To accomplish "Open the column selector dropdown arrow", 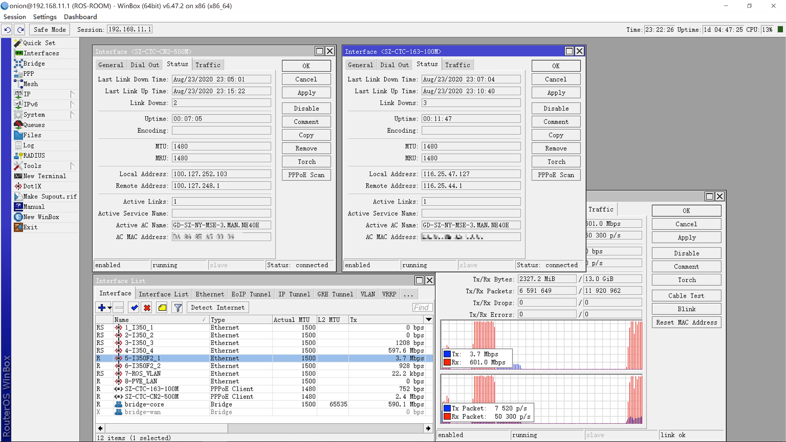I will click(428, 319).
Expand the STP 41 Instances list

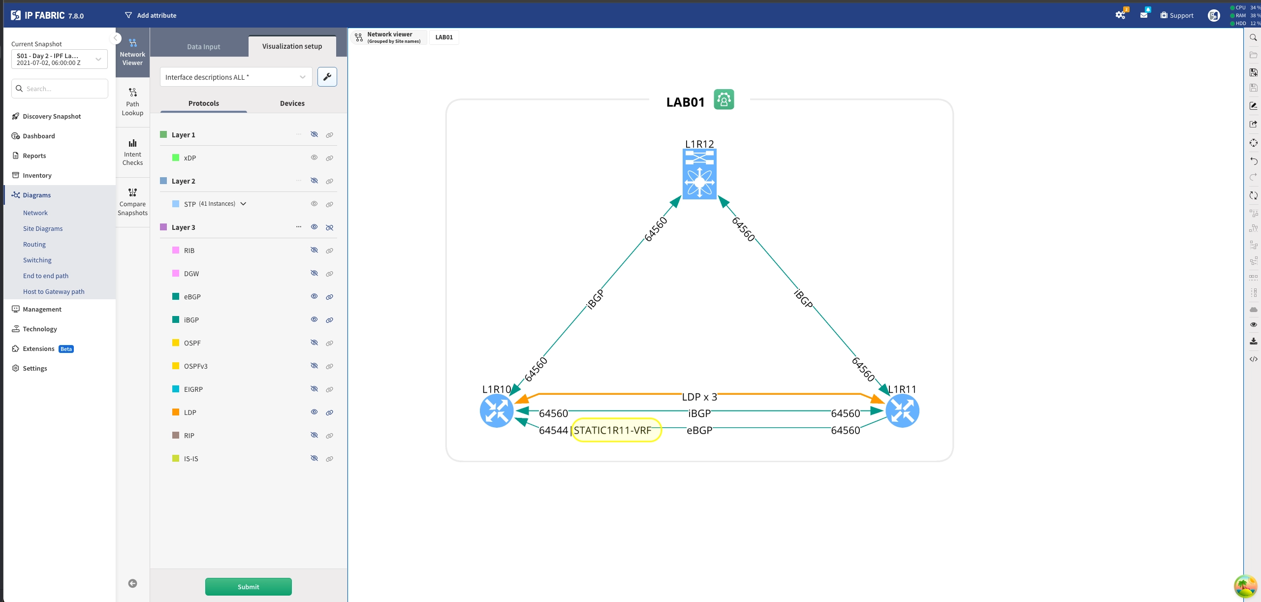coord(243,204)
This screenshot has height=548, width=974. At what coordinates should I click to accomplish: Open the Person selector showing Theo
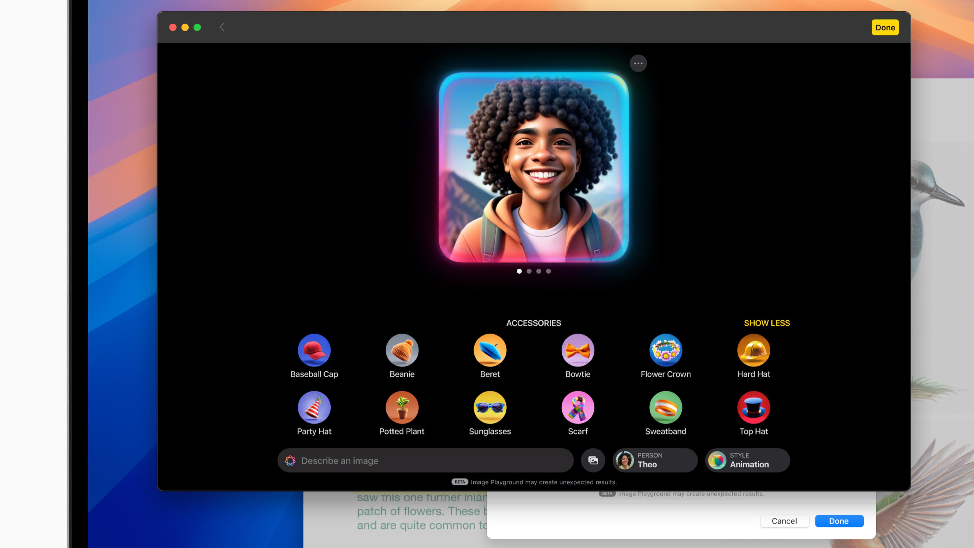[655, 460]
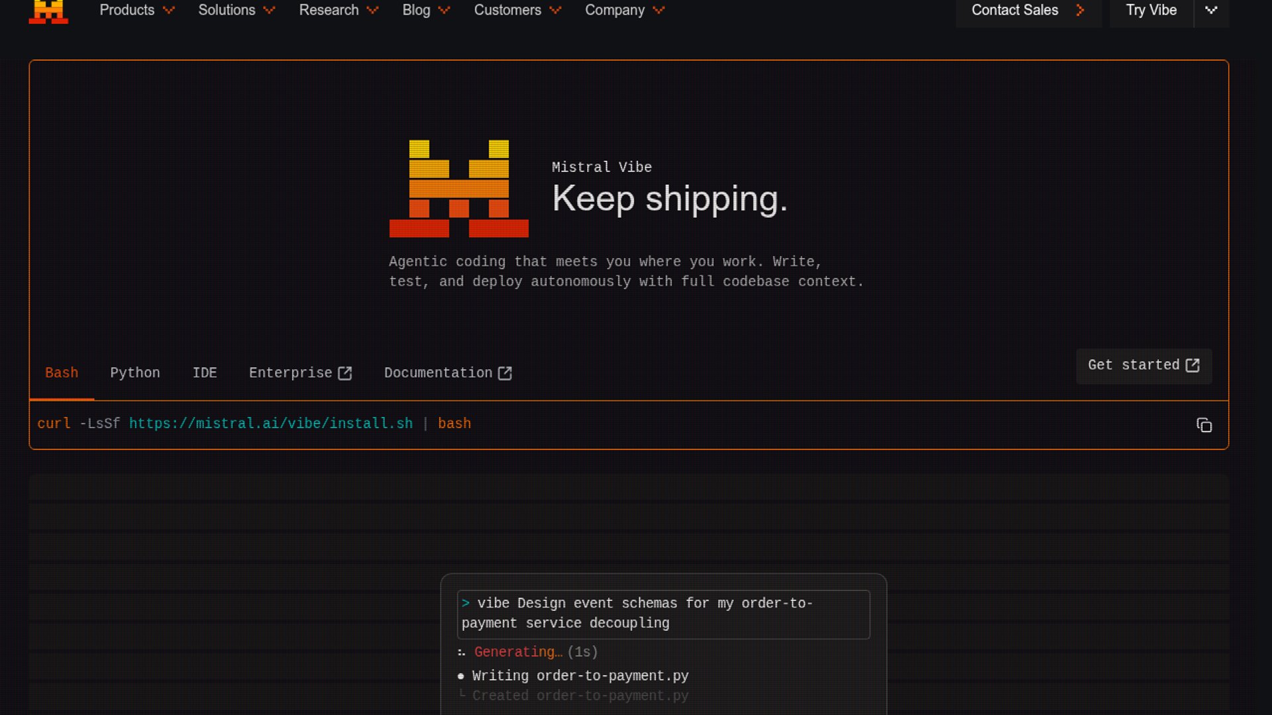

────────────────────

• Brief
Reproduce verbatim every line starting at the line that holds "This screenshot has" and ending with the final line of the data; omit the pictures.

• Written response
This screenshot has height=548, width=974. At what coordinates should I click to accomplish: Open the Person selector showing Theo
[655, 460]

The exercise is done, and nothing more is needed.